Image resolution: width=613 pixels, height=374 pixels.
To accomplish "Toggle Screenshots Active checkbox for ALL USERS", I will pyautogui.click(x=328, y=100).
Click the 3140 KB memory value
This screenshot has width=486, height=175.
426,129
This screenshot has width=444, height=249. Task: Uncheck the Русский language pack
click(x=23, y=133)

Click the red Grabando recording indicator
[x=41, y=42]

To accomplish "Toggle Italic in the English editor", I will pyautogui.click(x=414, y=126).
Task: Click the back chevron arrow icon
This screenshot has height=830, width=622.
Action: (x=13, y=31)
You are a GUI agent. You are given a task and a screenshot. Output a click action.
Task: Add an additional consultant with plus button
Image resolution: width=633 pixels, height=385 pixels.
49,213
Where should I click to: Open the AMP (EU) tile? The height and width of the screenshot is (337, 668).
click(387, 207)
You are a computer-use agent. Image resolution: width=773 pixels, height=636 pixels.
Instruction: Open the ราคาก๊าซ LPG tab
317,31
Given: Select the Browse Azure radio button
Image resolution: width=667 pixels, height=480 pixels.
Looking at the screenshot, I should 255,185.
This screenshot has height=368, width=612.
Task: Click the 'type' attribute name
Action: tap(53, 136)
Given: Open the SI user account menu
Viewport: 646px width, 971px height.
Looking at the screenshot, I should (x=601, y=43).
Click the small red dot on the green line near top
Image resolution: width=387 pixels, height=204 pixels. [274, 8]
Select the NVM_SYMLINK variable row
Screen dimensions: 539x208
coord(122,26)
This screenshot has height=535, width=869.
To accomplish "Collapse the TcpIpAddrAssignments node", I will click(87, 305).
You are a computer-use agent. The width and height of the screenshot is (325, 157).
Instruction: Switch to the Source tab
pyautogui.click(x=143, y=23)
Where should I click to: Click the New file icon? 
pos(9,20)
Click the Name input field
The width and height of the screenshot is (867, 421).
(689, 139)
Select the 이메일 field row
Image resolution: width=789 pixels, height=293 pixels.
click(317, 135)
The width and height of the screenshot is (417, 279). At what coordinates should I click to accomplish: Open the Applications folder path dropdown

▸ PROMPT:
Without any alteration, repeat each entry shown above.

▸ SOLUTION TO THE PROBLEM:
Image resolution: width=613 pixels, height=374 pixels.
To accomplish "Toggle Screenshots Active checkbox for ALL USERS", I will pyautogui.click(x=328, y=100).
Click the 3140 KB memory value
This screenshot has width=486, height=175.
426,129
This screenshot has width=444, height=249. Task: Uncheck the Русский language pack
click(x=23, y=133)

Click the red Grabando recording indicator
[x=41, y=42]

To accomplish "Toggle Italic in the English editor", I will pyautogui.click(x=414, y=126).
Task: Click the back chevron arrow icon
This screenshot has height=830, width=622.
Action: (x=13, y=31)
You are a GUI agent. You are given a task and a screenshot. Output a click action.
Task: Add an additional consultant with plus button
Image resolution: width=633 pixels, height=385 pixels.
49,213
Where should I click to: Open the AMP (EU) tile? The height and width of the screenshot is (337, 668).
click(387, 207)
You are a computer-use agent. Image resolution: width=773 pixels, height=636 pixels.
Instruction: Open the ราคาก๊าซ LPG tab
317,31
Given: Select the Browse Azure radio button
Image resolution: width=667 pixels, height=480 pixels.
Looking at the screenshot, I should 255,185.
This screenshot has height=368, width=612.
Task: Click the 'type' attribute name
Action: tap(53, 136)
Given: Open the SI user account menu
Viewport: 646px width, 971px height.
Looking at the screenshot, I should (x=601, y=43).
Click the small red dot on the green line near top
Image resolution: width=387 pixels, height=204 pixels. [274, 8]
Select the NVM_SYMLINK variable row
Screen dimensions: 539x208
coord(122,26)
This screenshot has height=535, width=869.
To accomplish "Collapse the TcpIpAddrAssignments node", I will click(87, 305).
You are a computer-use agent. The width and height of the screenshot is (325, 157).
Instruction: Switch to the Source tab
pyautogui.click(x=143, y=23)
Where should I click to: Click the New file icon? 
pos(9,20)
Click the Name input field
The width and height of the screenshot is (867, 421).
(689, 139)
Select the 이메일 field row
Image resolution: width=789 pixels, height=293 pixels.
click(317, 135)
The width and height of the screenshot is (417, 279). At what coordinates should I click to accomplish: Open the Applications folder path dropdown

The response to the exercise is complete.